Doch Frauen spielen in der Serie nicht nur hinter der Kamera tragende Rollen, sondern auch vor der Kamera. Nachdem die erste Episode von «Unbelievable» Maries Geschichte aufgegleist hat, springt die Serie in der zweiten Episode drei Jahre nach vorne, und führt die Ermittlerinnen Karen Duvall (Merritt Wever) sowie Grace Rasmussen (Toni Collette) ein.
Duvall aus Golden in Colorado ermittelt gerade in einem Vergewaltigungsfall. Als sie ihrem Mann davon erzählt, fallen ihm Zusammenhänge mit einer Vergewaltigung auf, mit der sich seine Kollegin Grace Rasmussen im benachbarten Westminster befasst.
Die beiden Ermittlerinnen merken schnell, dass ihre Fälle sehr ähnlich sind. Beide Male ging der Täter äusserst methodisch vor und die Aussagen der beiden Opfer sind beinahe identisch.

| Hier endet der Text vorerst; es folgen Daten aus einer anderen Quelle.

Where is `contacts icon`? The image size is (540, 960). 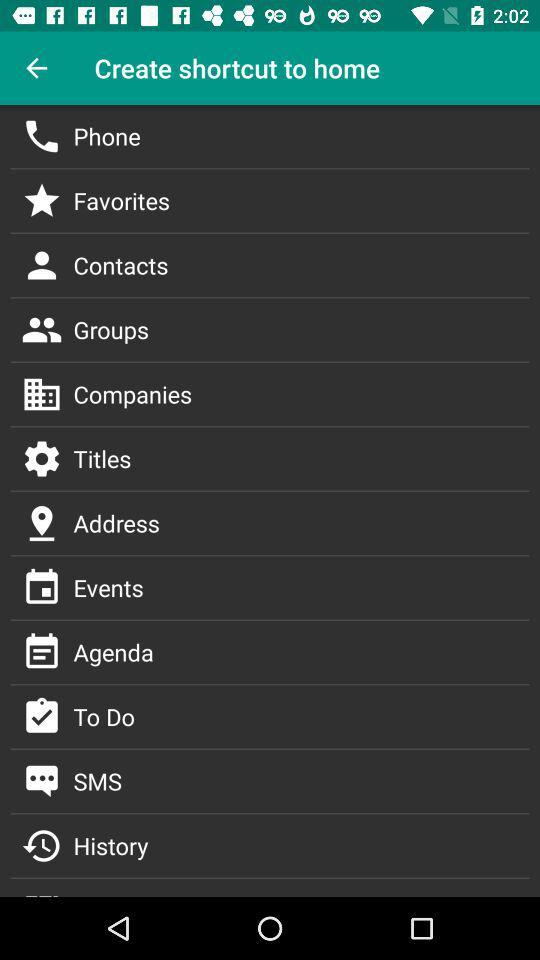
contacts icon is located at coordinates (42, 264).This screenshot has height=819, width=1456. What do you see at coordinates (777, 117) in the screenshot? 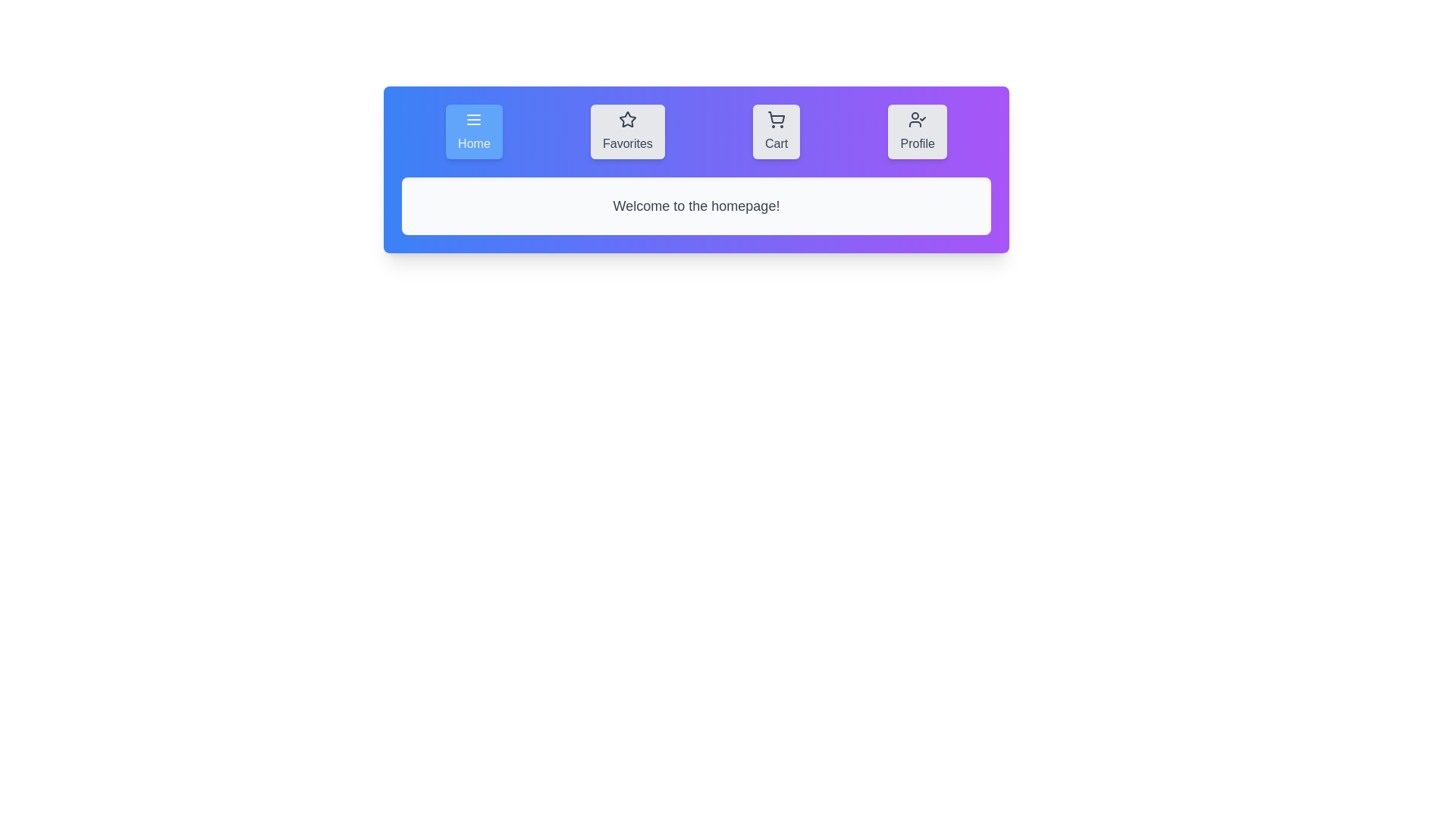
I see `the shopping cart icon located in the central navigation bar, specifically the third button labeled 'Cart', situated between the 'Favorites' and 'Profile' buttons` at bounding box center [777, 117].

Duvall und Rasmussen gehen davon aus, dass es noch viel mehr ungelöste Vergewaltigungsfälle mit demselben Muster gibt.
Und sie haben recht, denn Vergwaltigungen haben bei der Polizei eine viel tiefere Priorität als beispielsweise Mord. Die Ermittlerinnen führen ihre Untersuchungen zusammen und machen sich hartnäckig auf die Jagd nach dem Serienvergewaltiger.
Wie Duvall und Rasmussen mit den Vergewaltigungsopfern umgehen, unterscheidet sich komplett von den männlichen Ermittlern aus der ersten Episode. Sie hören den Opfern zu, unterbrechen sie nicht bei der Aussage und begegnen ihnen mit Respekt. So sieht vorbildliche Polizeiarbeit aus.
Die Serienlandschaft ist vollgespickt mit männlichen Cop-Duos. Es gibt durchaus klischeefreie und realistische Ermittlerinnen. Jedoch arbeiten sie meistens zusammen mit einem männlichen Kollegen (Olivia Colman in «Broadchurch», Gillian Anderson in «X-Files») oder sie sind Einzelkämpferinnen (Helen Mirren in «Prime Suspect», Krysten Ritter in «Jessica Jones»). Ermittlerinnen-Duos sind eine absolute Seltenheit.
«Ermittlerinnen-Duos sind eine absolute Seltenheit.»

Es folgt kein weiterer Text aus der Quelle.